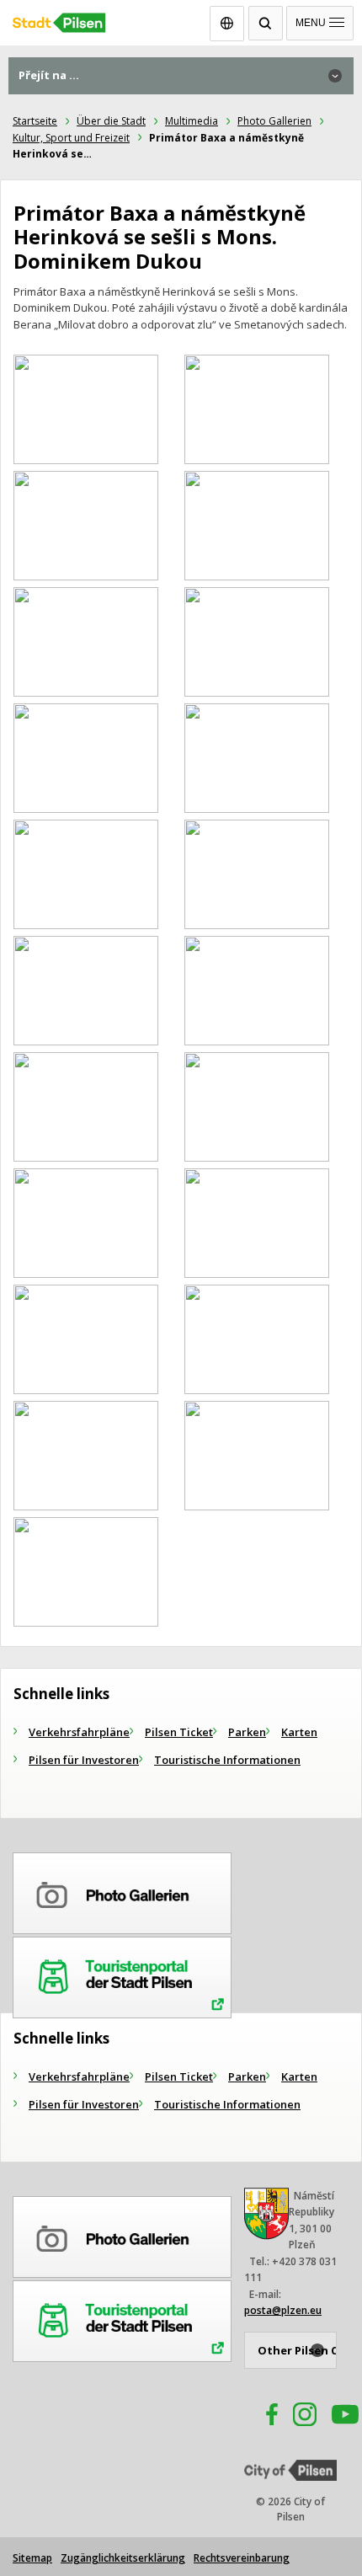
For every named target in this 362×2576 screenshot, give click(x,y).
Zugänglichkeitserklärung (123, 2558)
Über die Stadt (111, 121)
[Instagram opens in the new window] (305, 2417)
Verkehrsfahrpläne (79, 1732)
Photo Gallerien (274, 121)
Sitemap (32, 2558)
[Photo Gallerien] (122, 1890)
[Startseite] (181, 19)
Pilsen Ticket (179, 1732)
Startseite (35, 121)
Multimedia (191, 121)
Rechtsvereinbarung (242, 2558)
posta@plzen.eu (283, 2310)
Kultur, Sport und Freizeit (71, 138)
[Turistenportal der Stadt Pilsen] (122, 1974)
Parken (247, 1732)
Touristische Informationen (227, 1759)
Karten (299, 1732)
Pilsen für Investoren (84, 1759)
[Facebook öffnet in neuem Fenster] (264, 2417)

---

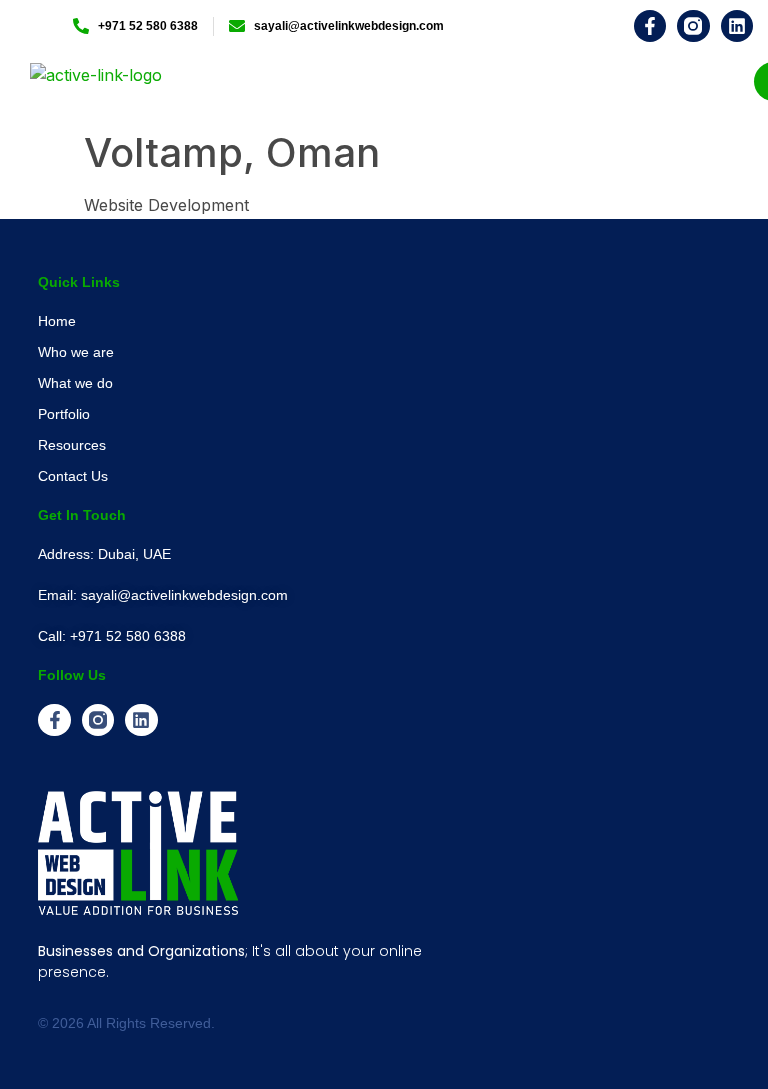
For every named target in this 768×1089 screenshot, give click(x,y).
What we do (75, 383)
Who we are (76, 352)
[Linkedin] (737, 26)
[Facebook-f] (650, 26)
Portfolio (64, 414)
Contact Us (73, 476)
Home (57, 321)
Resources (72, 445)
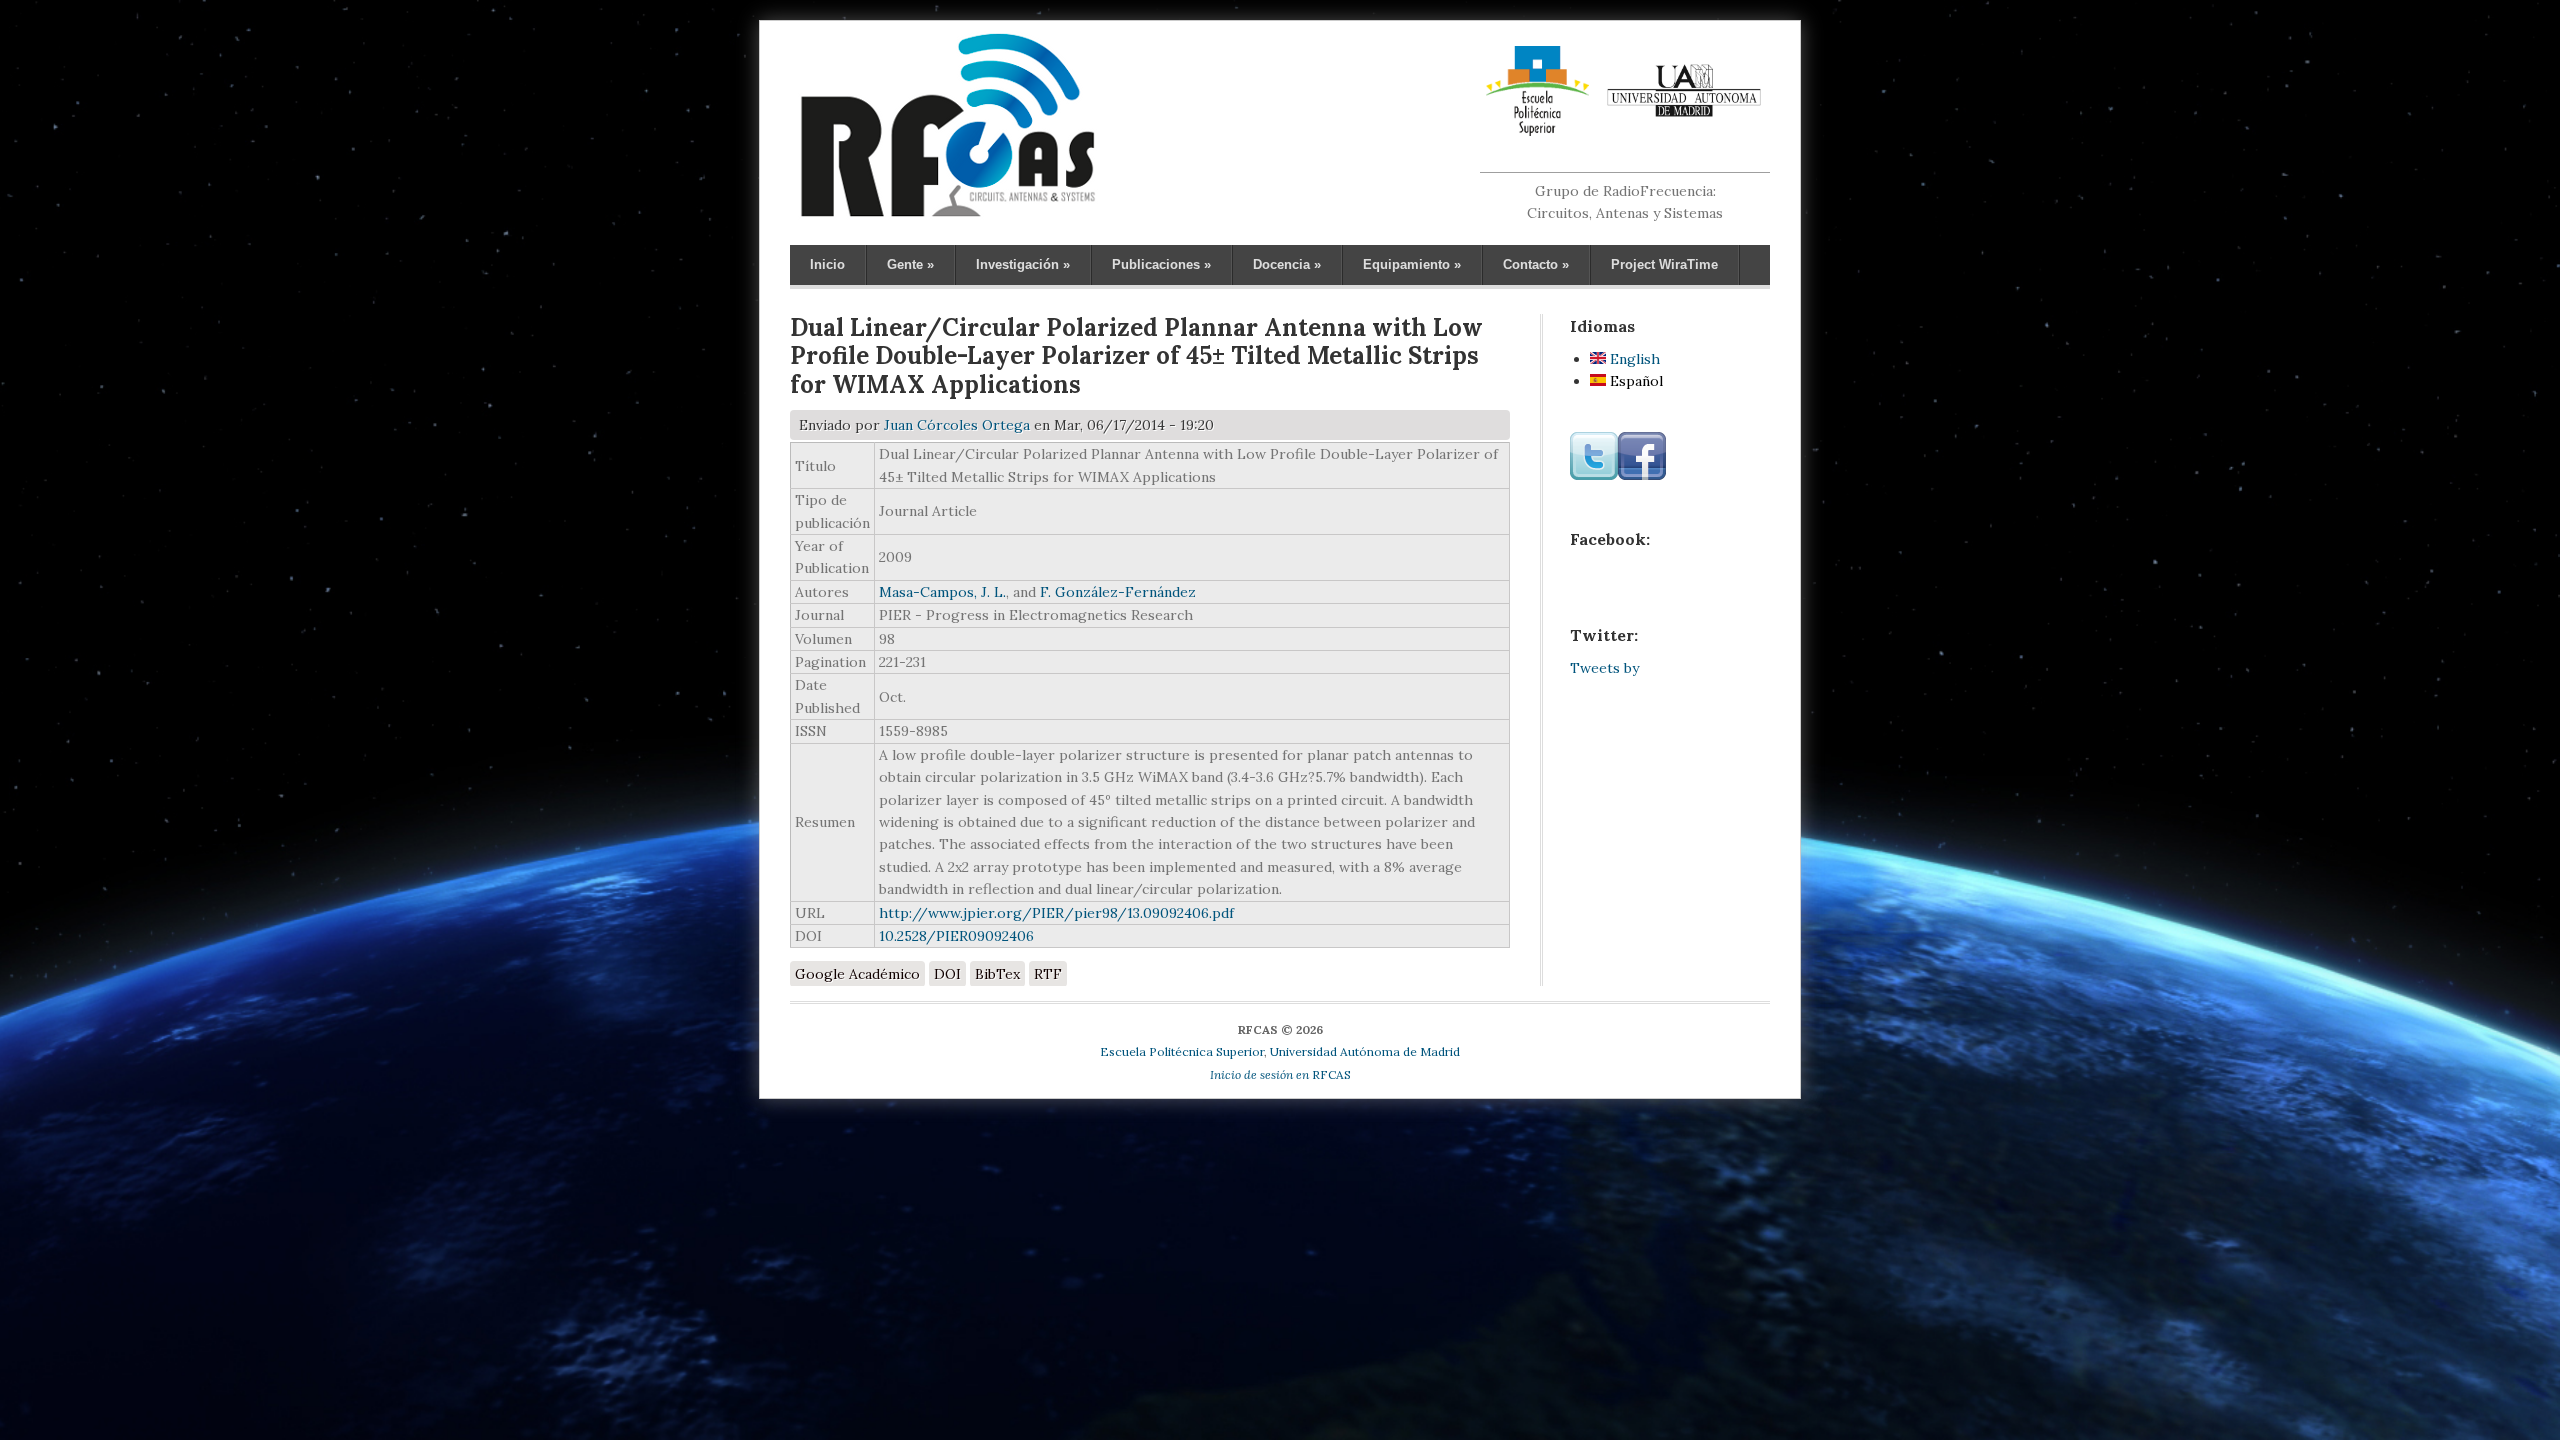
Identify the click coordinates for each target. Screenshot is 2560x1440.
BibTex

* * *

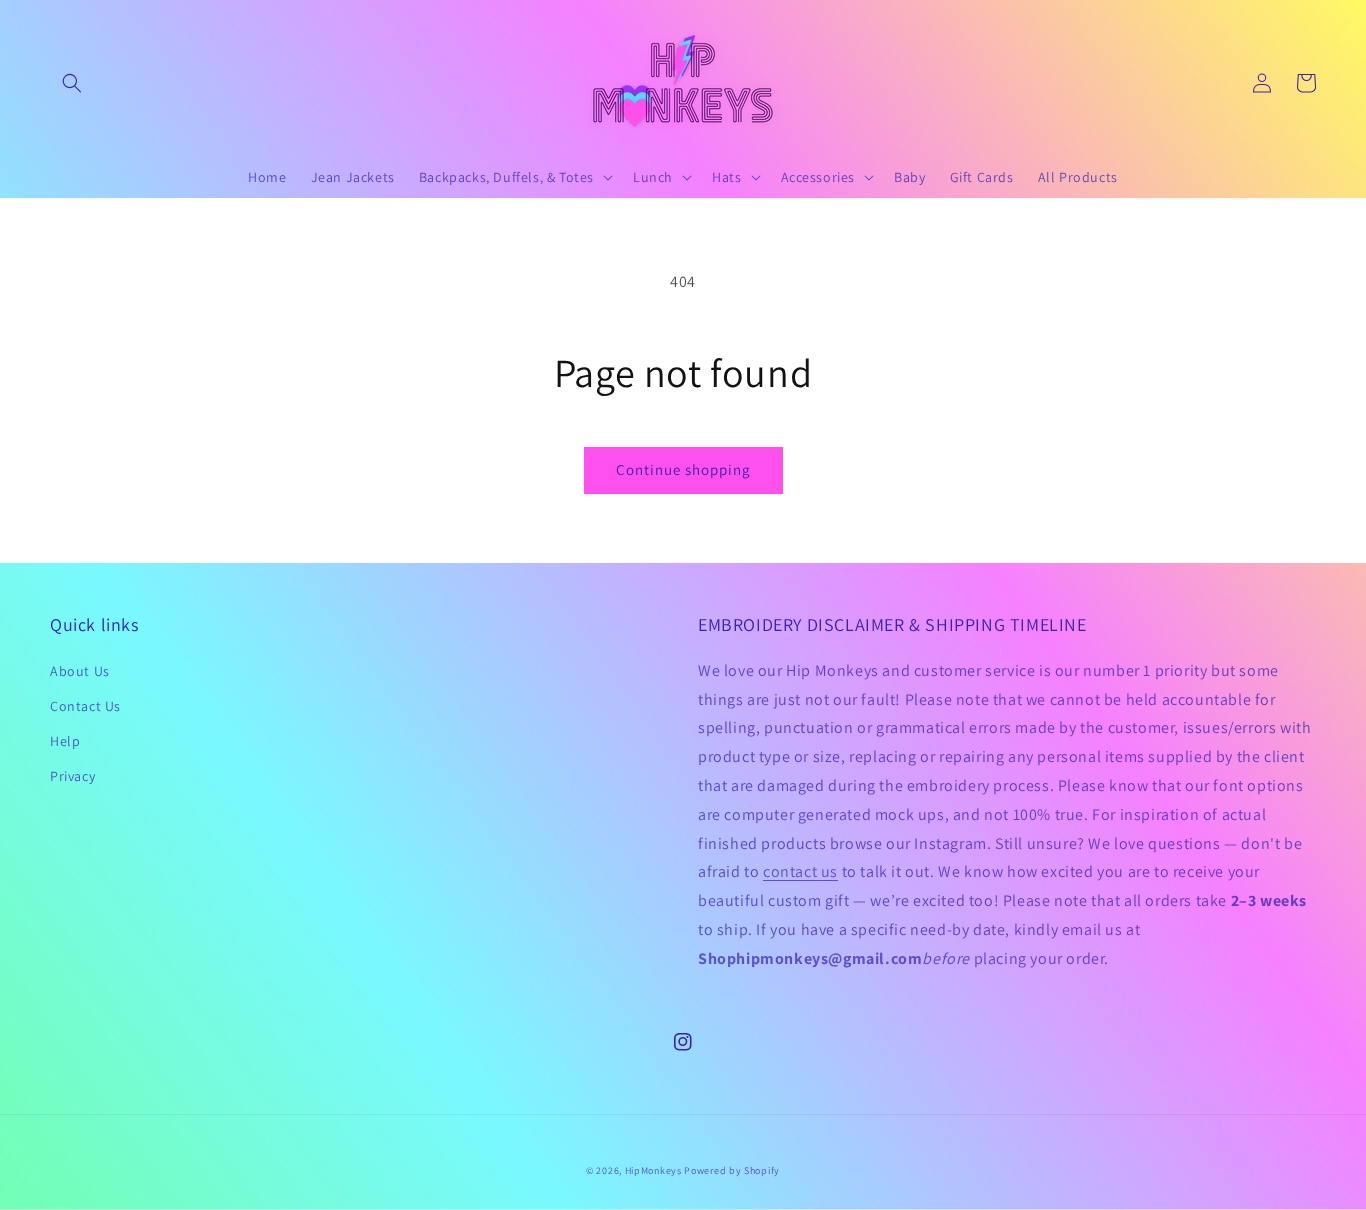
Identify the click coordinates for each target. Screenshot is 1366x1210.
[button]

**Exercise aim**
Of the entries above, repeat exactly the lines between the line with "Sitemap (32, 2558)" and the line with "[Facebook öffnet in", inclusive, and no others.

**Written reply**
Sitemap (32, 2558)
[Photo Gallerien] (122, 1890)
[Startseite] (181, 19)
Pilsen Ticket (179, 1732)
Startseite (35, 121)
Multimedia (191, 121)
Rechtsvereinbarung (242, 2558)
posta@plzen.eu (283, 2310)
Kultur, Sport und Freizeit (71, 138)
[Turistenportal der Stadt Pilsen] (122, 1974)
Parken (247, 1732)
Touristische Informationen (227, 1759)
Karten (299, 1732)
Pilsen für Investoren (84, 1759)
[Facebook öffnet in neuem Fenster] (264, 2417)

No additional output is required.